MAR2019 : Ship Hydrodynamics
- Offered for Year: 2017/18
- Module Leader(s): Dr David Trodden
- Lecturer: Dr Maryam Haroutunian
- Owning School: Engineering
- Teaching Location: Newcastle City Campus
|Semester 2 Credit Value:||20|
• Physical model testing, full-scale trials and empirical methods used in relation to ship powering problem.
• The methods adopted for estimating the resistance, performing basic propeller design and prediction the power requirements in the preliminary design stage.
• Introduce the fundamental concepts of ship maneuvering in calm, deep water including the form of the equations of motion, typical nomenclature and regulatory issues.
• Introduce the experimental methods used for obtaining motion derivatives and the post processing of obtained data including the derivation of semi-empirical methods.
• Introduce linear analysis for preliminary estimations of performance and operability.
• Introduce the fundamental concepts of seakeeping including motion of a floating body subject to regular and irregular waves.
• Introduce the fundamental concepts of added mass and fluid damping and consider method of obtain the necessary terms using experimental and empirical methods.
• Consider motion response including likely displaced position, velocity and/or accelerations, in terms of probability formula.
Outline Of Syllabus
Marine propulsor types and screw propeller (and overview); Screw propeller; Geometry and other definitions; Propeller design and analysis (an overview); Basic propeller design; Model propeller tests (an overview); Some important non-dimensional parameters; Open water model tests; Standard series model propeller tests; propeller design diagrams; Propeller-hull interaction phenomenon; Powering and performance prediction; Self propulsion tests; Cavitation and Caviatation tunnel test demonstrations; Speed trials.
Standard maneuvers: IMO Regulations. Manoeuvering criteria; equations of motion; hydrodynamics forces and movements; derivatives; simple KT equations of motion; the nature of derivatives; low aspects ratio wing analogy; slender body theory; directional stability and control; turning ability; ship characteristics.

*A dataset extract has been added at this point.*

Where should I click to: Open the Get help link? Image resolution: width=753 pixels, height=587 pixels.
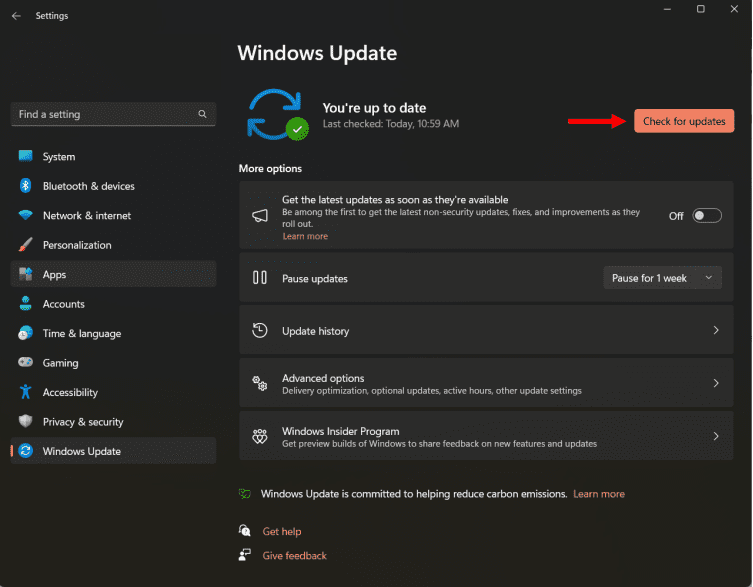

Introduction to the study of ship motions in waves including: the 6 degrees-of-freedom systems; description of regular waves; derivation of the equations of motion. Introduction to motion of floating bodies in regular waves including the concepts of added mass, fluid damping, restoring forces and wave excitation forces. Introduction to irregular waves and ocean wave statistic. Introduction to methods used for finding the necessary terms including strip theory and seakeeping experiments. Development of the translation motion (heave) predictions and introduction to rotation motions including pitching and rolling motion. Introduction to various types of seakeeping event and to the probability of an even occurring, including: the normal probability density function; significant amplitudes; joint probabilities.
|Scheduled Learning And Teaching Activities||Lecture||48||1:00||48:00||N/A|
|Guided Independent Study||Assessment preparation and completion||1||10:00||10:00||Propulsion Coursework|
|Guided Independent Study||Assessment preparation and completion||1||24:00||24:00||Examination Revision|
|Guided Independent Study||Assessment preparation and completion||1||2:00||2:00||Examination|
|Guided Independent Study||Assessment preparation and completion||1||10:00||10:00||Seakeeping Coursework|
|Guided Independent Study||Directed research and reading||1||50:00||50:00||Consolidating lecture notes and further reading|
|Scheduled Learning And Teaching Activities||Practical||4||2:00||8:00||Computer class|
|Guided Independent Study||Independent study||1||48:00||48:00||General reading and revision|
Teaching Rationale And Relationship
Lectures in the class or laboratory provide the students with general understanding of and familiarity with the fundamentals of the overall resistance and powering problem.
Example classes and coursework help the students to develop the associated skills required for the solution of the resistance and powering problem. Practicals provide the students with the opportunity to participate in experiments carried out in the towing tank and/or the cavitation tunnel. The subject of resistance and propulsion of marine vehicles is very broad, dynamics and diverse. Guided private study allows the student to read various classic books and the state-of-the-art papers more and catch-up with the latest developments in this attractive topic to encourage and develop their enthusiasm. The lectures are designed to assist students in the acquisition of a knowledge base that will facilitate understanding of concepts and detailed analysis methods. The tutorial sessions are supervised activities in which the students apply the knowledge that they gain during formal lectures and private study to predict the seakeeping, manoeuvring and course keeping characteristics of a ship.
The format of resits will be determined by the Board of Examiners
|Report||2||M||15||Taking a maximum of 10 hours|
|Report||2||M||15||Taking a maximum of 10 hours|
Assessment Rationale And Relationship
The written examination allows the students to demonstrate their basic knowledge and understanding of the subject as well as to demonstrate their problem solving skills through short subject specific problems, under time pressure as required in industry.
Coursework tests the ability of the students to tackle an overall ship powering problem, to solve and to report it using taught skills by referring to much wider resources and communicating with others as in a "real design" case.
The Graduate Skills Framework entries indicated as 'A' are also assessed in this way.